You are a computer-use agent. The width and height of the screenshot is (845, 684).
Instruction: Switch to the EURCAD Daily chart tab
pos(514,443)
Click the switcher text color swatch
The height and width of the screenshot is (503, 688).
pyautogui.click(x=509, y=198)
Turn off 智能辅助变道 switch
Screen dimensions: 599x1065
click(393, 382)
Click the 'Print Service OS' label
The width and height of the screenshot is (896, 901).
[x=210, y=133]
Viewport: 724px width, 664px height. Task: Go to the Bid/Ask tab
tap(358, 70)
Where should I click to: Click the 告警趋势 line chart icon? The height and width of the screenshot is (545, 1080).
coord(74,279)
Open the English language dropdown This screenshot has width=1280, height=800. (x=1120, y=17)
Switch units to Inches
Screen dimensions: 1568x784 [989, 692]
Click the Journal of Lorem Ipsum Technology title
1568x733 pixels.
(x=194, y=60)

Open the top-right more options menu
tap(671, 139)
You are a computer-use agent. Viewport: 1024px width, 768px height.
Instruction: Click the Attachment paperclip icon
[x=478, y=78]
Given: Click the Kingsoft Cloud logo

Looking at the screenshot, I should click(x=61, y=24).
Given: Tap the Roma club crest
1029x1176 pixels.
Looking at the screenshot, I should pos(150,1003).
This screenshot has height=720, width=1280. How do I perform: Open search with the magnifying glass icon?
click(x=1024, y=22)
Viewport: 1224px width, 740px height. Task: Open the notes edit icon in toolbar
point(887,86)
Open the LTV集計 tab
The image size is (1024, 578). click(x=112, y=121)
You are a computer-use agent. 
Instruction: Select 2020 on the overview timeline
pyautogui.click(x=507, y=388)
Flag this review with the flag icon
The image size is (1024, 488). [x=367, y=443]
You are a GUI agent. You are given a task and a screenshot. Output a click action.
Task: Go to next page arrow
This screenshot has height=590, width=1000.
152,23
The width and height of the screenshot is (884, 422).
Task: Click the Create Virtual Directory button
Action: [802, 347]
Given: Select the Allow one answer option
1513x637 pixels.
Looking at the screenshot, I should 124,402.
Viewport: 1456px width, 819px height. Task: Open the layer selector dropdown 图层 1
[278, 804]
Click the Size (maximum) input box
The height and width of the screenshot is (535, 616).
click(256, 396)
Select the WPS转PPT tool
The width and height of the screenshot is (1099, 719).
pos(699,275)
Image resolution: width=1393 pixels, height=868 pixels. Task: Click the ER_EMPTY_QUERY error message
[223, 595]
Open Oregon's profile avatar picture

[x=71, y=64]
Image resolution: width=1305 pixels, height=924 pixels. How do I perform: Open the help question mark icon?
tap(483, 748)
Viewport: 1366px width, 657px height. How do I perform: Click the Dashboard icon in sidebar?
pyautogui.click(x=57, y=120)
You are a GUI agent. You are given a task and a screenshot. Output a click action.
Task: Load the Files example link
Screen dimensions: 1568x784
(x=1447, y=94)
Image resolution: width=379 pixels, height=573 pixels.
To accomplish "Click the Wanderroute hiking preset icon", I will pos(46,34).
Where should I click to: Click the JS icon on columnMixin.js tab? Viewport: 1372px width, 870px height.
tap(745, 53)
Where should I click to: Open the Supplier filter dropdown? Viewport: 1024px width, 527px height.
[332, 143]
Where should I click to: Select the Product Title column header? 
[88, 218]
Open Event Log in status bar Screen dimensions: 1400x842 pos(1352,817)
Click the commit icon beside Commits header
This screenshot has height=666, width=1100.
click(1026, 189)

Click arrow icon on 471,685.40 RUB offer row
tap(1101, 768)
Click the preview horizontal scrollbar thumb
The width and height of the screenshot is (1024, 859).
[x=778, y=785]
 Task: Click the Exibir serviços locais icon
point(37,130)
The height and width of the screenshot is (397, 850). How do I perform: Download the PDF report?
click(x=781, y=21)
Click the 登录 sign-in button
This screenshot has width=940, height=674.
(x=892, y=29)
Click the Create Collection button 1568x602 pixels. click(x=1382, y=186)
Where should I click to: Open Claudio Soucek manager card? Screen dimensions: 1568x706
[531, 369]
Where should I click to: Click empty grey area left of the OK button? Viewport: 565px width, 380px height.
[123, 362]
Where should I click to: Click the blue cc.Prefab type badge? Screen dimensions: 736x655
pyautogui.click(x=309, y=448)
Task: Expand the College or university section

········

• **Task**
Format the listing lines above as a JSON list of strings, one string per line and no blank lines. Use only the lines from the one containing "Open the LTV集計 tab" through the one containing "pos(699,275)", inclusive.

• **Correct result**
[
  "Open the LTV集計 tab",
  "The image size is (1024, 578). click(x=112, y=121)",
  "You are a computer-use agent. ",
  "Instruction: Select 2020 on the overview timeline",
  "pyautogui.click(x=507, y=388)",
  "Flag this review with the flag icon",
  "The image size is (1024, 488). [x=367, y=443]",
  "You are a GUI agent. You are given a task and a screenshot. Output a click action.",
  "Task: Go to next page arrow",
  "This screenshot has height=590, width=1000.",
  "152,23",
  "The width and height of the screenshot is (884, 422).",
  "Task: Click the Create Virtual Directory button",
  "Action: [802, 347]",
  "Given: Select the Allow one answer option",
  "1513x637 pixels.",
  "Looking at the screenshot, I should 124,402.",
  "Viewport: 1456px width, 819px height. Task: Open the layer selector dropdown 图层 1",
  "[278, 804]",
  "Click the Size (maximum) input box",
  "The height and width of the screenshot is (535, 616).",
  "click(256, 396)",
  "Select the WPS转PPT tool",
  "The width and height of the screenshot is (1099, 719).",
  "pos(699,275)"
]